TASK OBJECTIVE:
When you reach the line containing "Toggle the scene light in Graphics" in the records below, set it down exactly, together with every later line through the end, but not the pictures.

SUPPLIED DATA:
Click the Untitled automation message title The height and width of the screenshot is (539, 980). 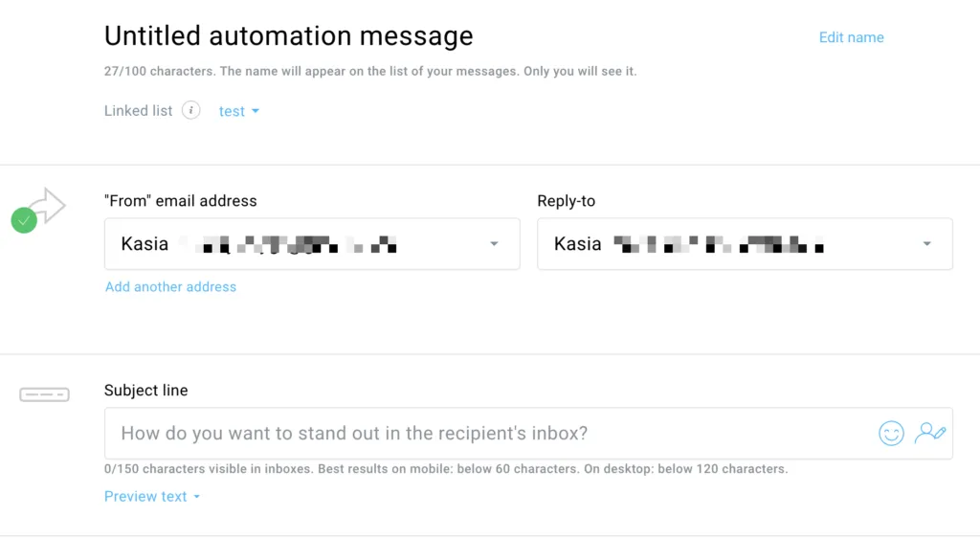click(289, 35)
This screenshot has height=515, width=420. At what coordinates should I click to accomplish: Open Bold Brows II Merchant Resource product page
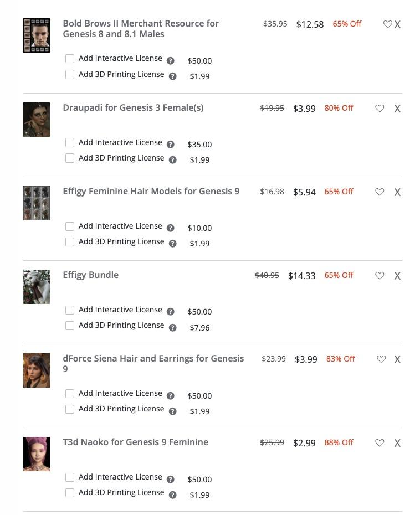point(141,29)
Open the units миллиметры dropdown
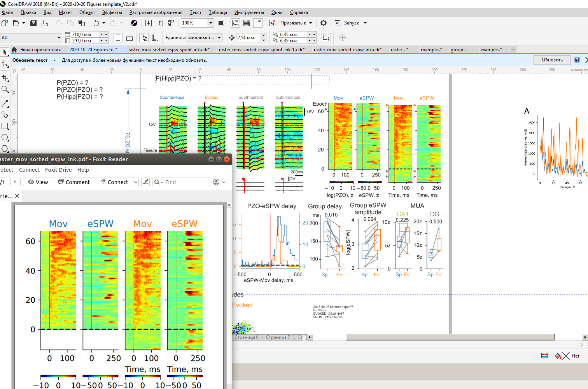 219,38
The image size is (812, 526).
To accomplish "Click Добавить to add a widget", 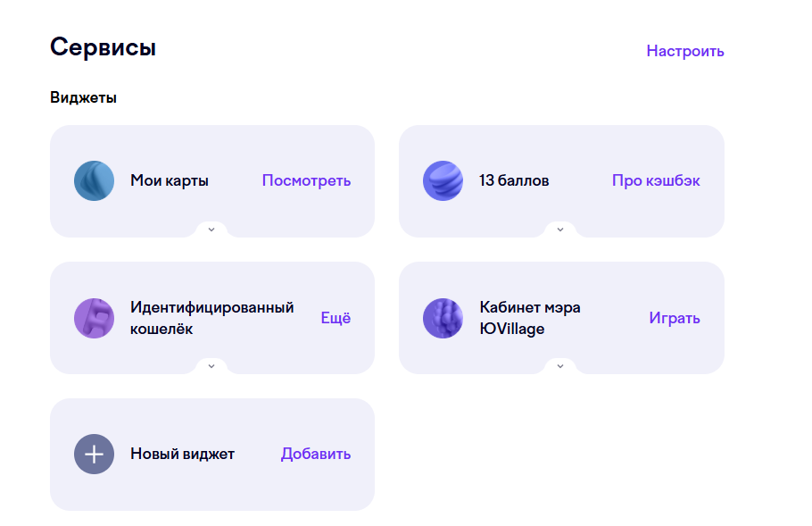I will (x=315, y=454).
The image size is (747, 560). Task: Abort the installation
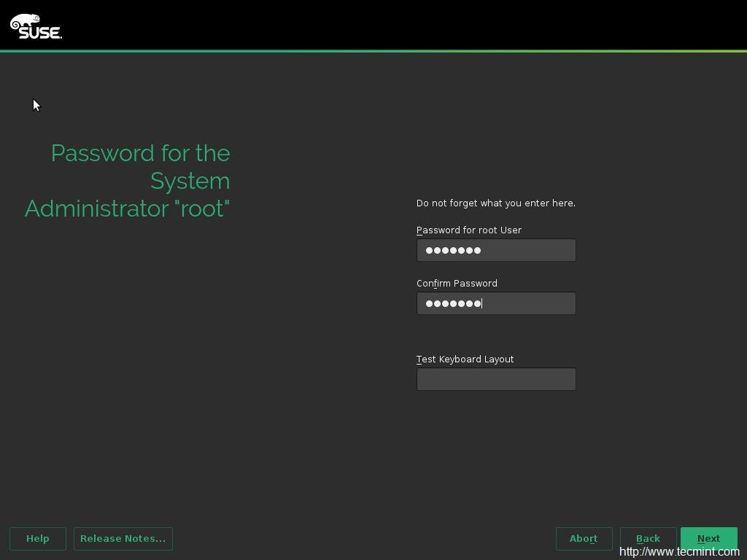pyautogui.click(x=584, y=539)
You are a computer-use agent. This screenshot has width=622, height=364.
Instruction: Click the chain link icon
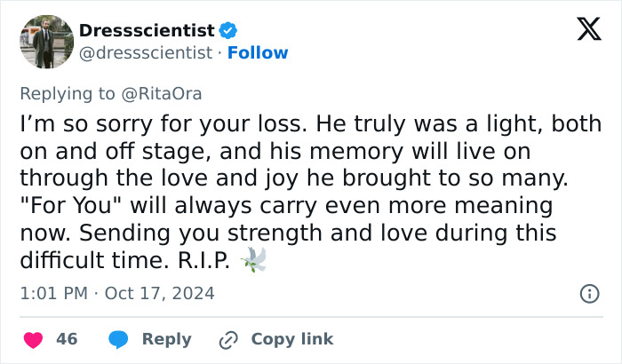[228, 339]
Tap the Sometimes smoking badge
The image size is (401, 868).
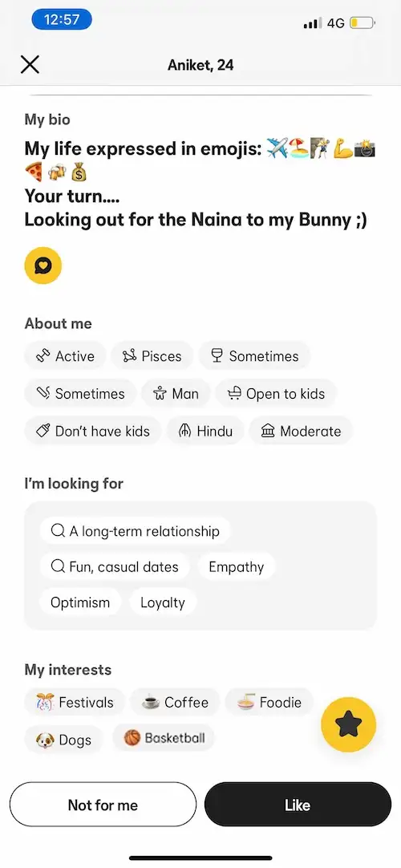click(80, 394)

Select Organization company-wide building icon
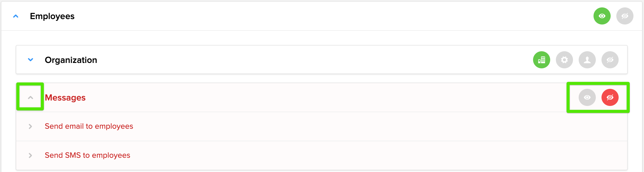click(x=541, y=60)
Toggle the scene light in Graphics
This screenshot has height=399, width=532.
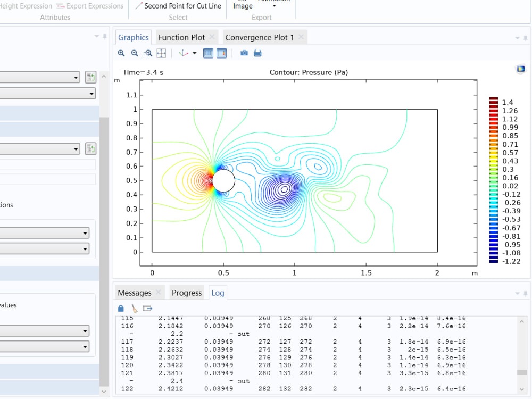pyautogui.click(x=221, y=53)
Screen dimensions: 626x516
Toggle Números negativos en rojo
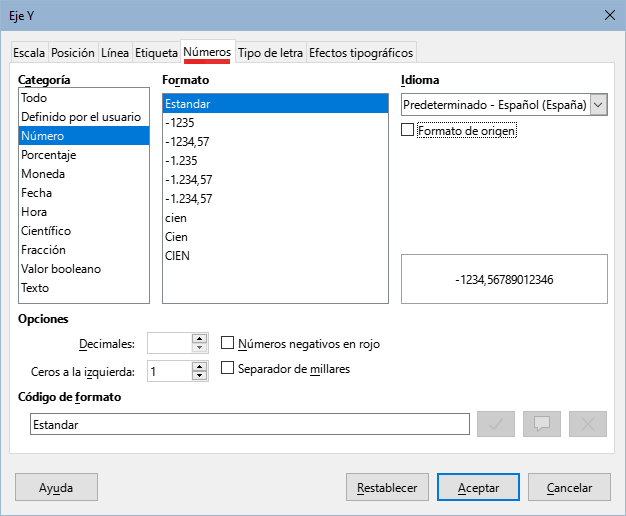coord(228,343)
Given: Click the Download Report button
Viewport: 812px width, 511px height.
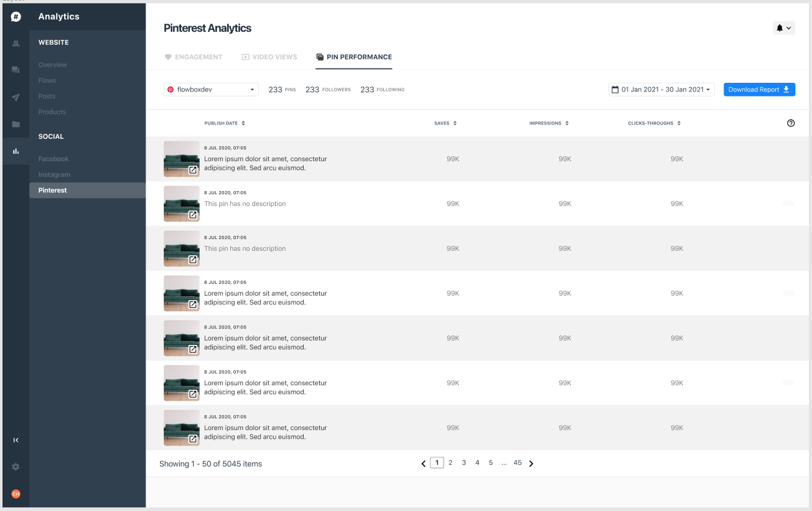Looking at the screenshot, I should tap(758, 90).
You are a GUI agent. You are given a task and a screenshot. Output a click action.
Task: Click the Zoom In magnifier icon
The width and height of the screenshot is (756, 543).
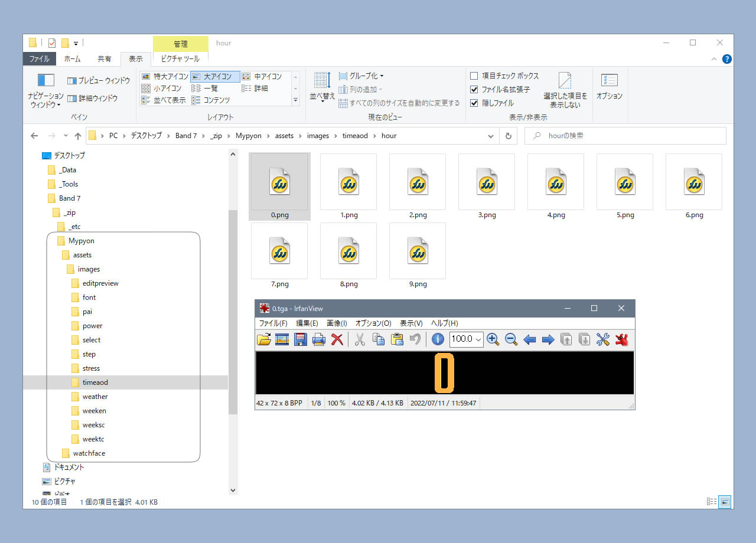(x=493, y=339)
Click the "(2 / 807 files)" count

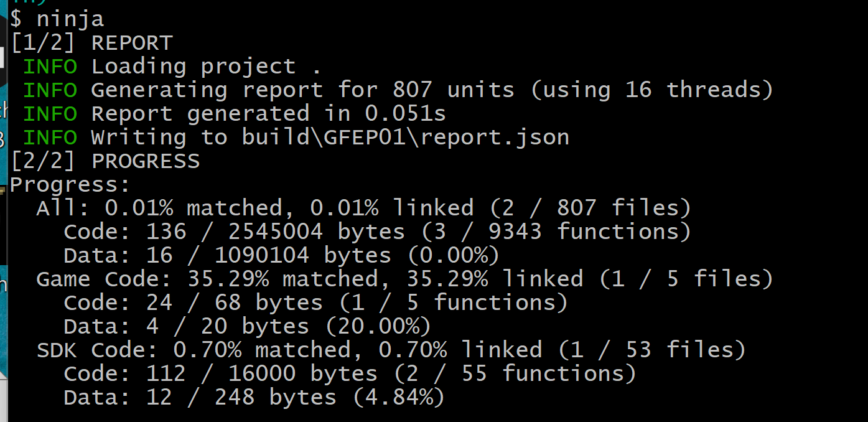click(590, 208)
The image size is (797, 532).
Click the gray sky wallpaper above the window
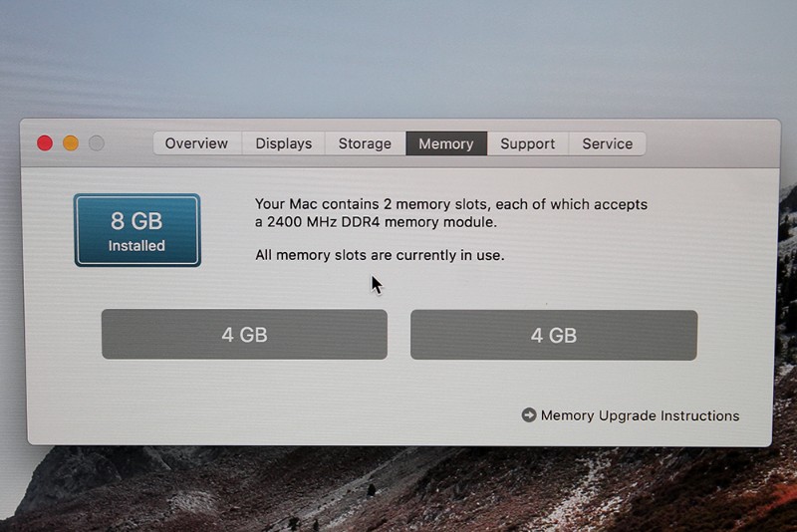(399, 56)
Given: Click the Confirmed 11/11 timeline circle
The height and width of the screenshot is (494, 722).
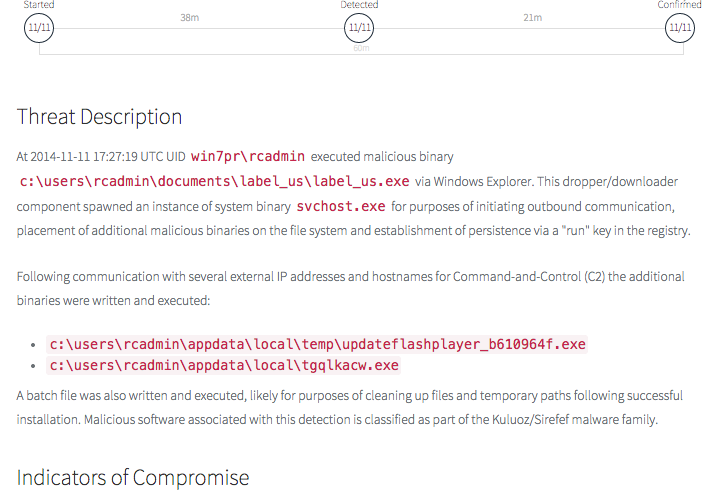Looking at the screenshot, I should (x=679, y=28).
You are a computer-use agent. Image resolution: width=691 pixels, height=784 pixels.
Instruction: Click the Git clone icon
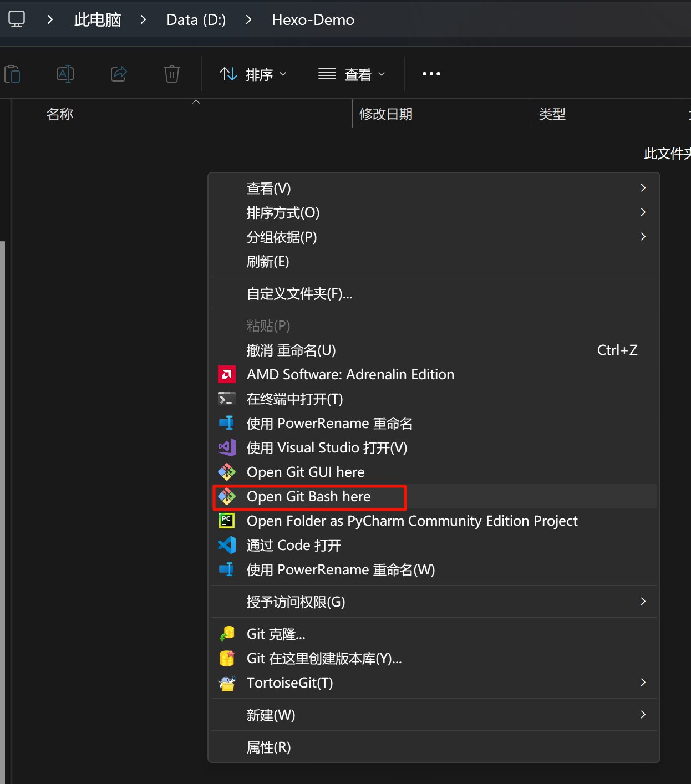[226, 634]
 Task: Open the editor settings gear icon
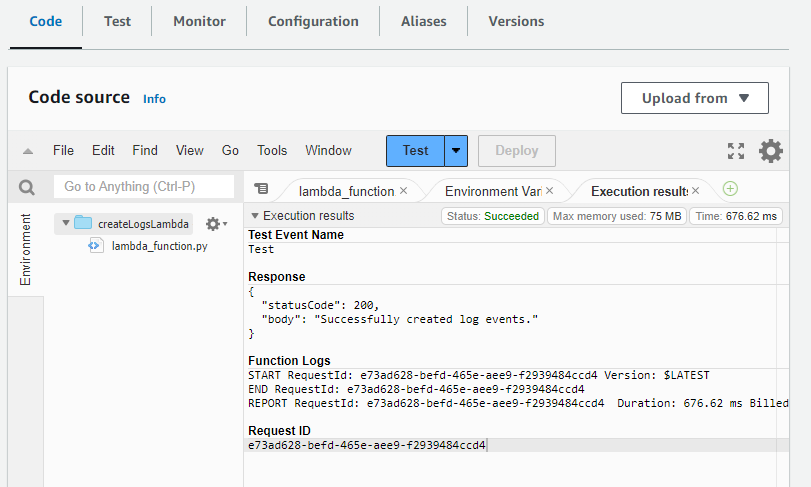770,151
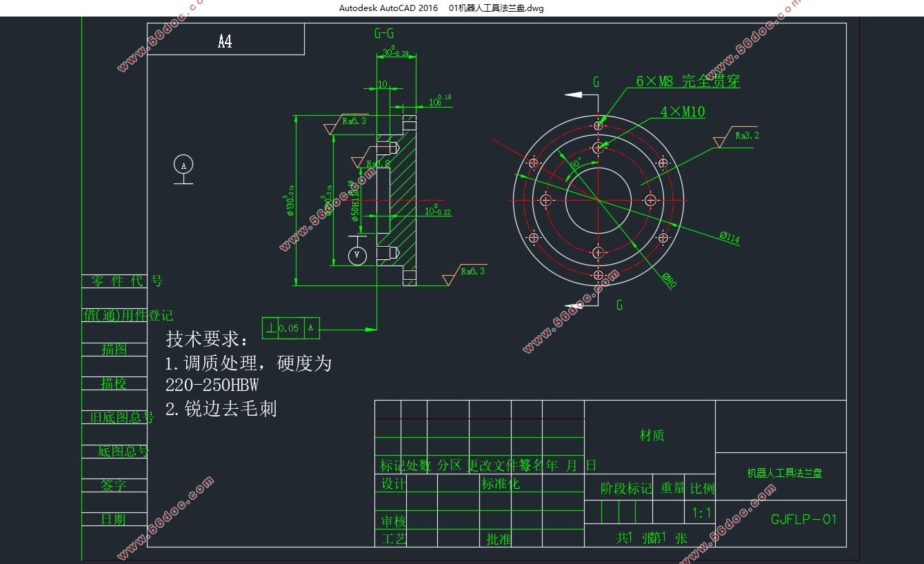
Task: Click the 60° angle dimension
Action: click(x=576, y=163)
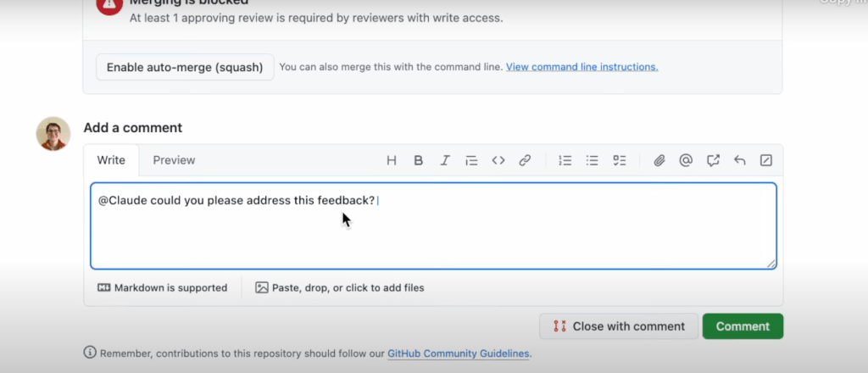
Task: Open slash commands menu icon
Action: pos(766,160)
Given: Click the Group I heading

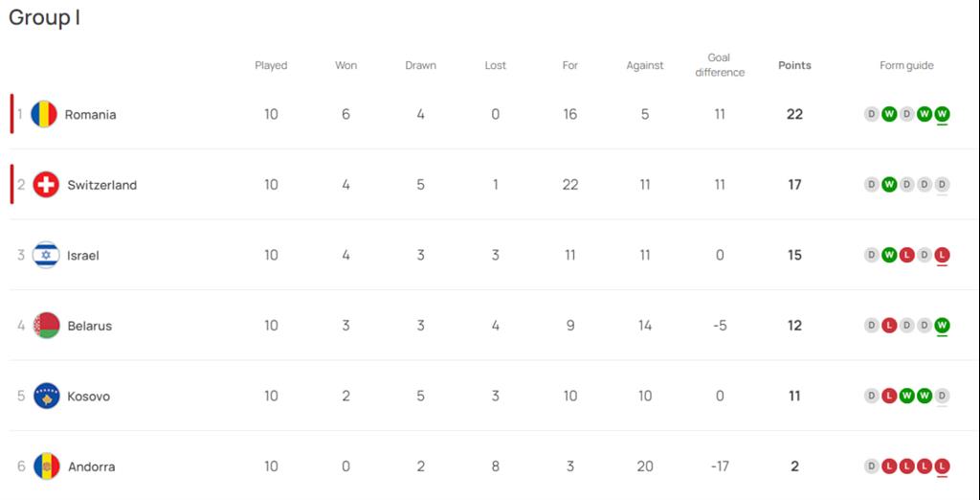Looking at the screenshot, I should pyautogui.click(x=44, y=17).
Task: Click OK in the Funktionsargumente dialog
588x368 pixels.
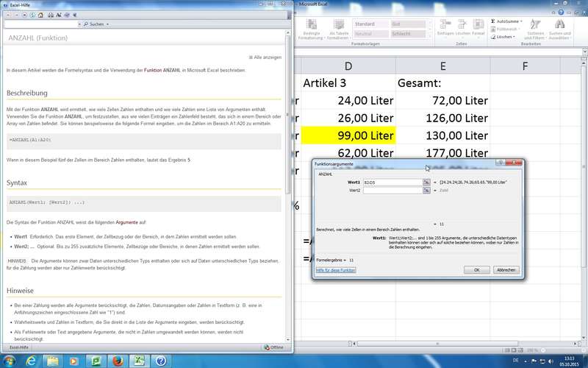Action: (x=476, y=270)
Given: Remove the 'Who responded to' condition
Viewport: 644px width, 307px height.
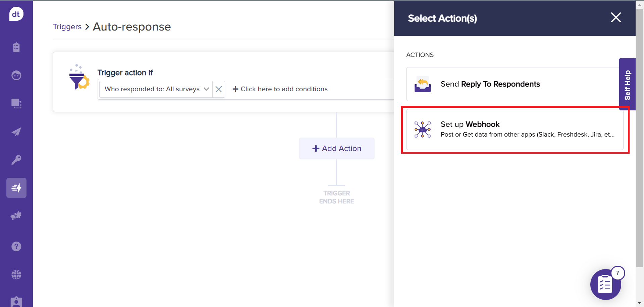Looking at the screenshot, I should [219, 89].
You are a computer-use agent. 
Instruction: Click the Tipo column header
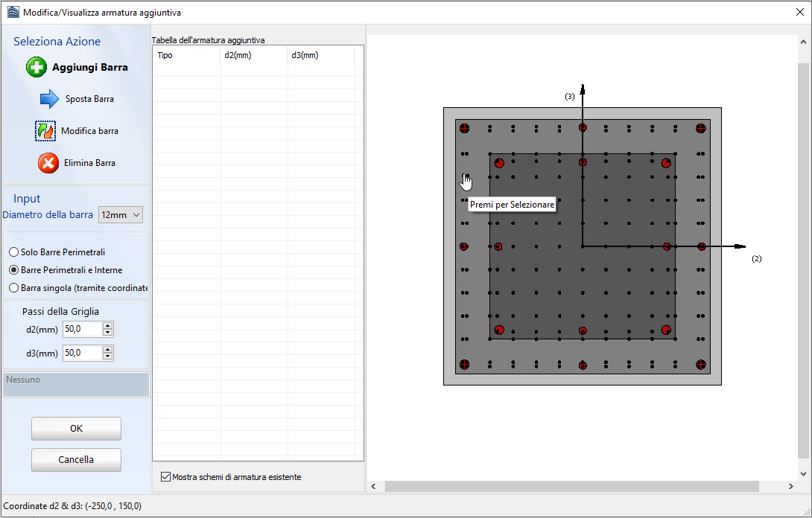pyautogui.click(x=186, y=55)
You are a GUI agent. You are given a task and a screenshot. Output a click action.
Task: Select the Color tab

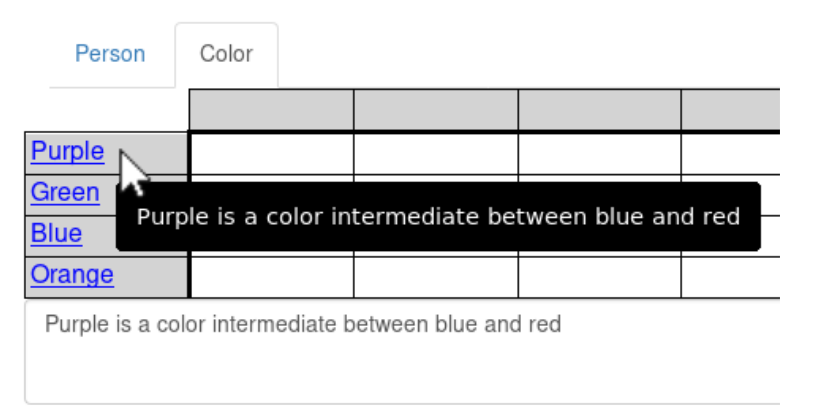tap(227, 55)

REPLY:
Toggle the scene light in Graphics
This screenshot has height=399, width=532.
pyautogui.click(x=221, y=53)
Screen dimensions: 626x516
Toggle Números negativos en rojo
coord(228,343)
Given: Click the Download Report button
Viewport: 812px width, 511px height.
Looking at the screenshot, I should tap(758, 90).
You are a GUI agent. You are given a task and a screenshot. Output a click action.
Task: Click the Zoom In magnifier icon
The width and height of the screenshot is (756, 543).
(x=493, y=339)
Click the "(2 / 807 files)" count

click(590, 208)
The image size is (797, 532).
Click the gray sky wallpaper above the window
(399, 56)
Given: Click the Confirmed 11/11 timeline circle
The height and width of the screenshot is (494, 722).
Looking at the screenshot, I should (x=679, y=28).
You are a computer-use agent. Image resolution: width=691 pixels, height=784 pixels.
Instruction: Click the Git clone icon
[226, 634]
 Task: Open the editor settings gear icon
770,151
Task: Click the 60° angle dimension
Action: click(x=576, y=163)
Task: Open slash commands menu icon
Action: pos(766,160)
Given: Click the Group I heading

Looking at the screenshot, I should pyautogui.click(x=44, y=17).
Task: Click OK in the Funktionsargumente dialog
588x368 pixels.
Action: (x=476, y=270)
Given: Remove the 'Who responded to' condition
Viewport: 644px width, 307px height.
Looking at the screenshot, I should [219, 89].
You are a computer-use agent. 
Instruction: Click the Tipo column header
pyautogui.click(x=186, y=55)
You are a GUI agent. You are given a task and a screenshot. Output a click action.
Task: Select the Color tab

tap(227, 55)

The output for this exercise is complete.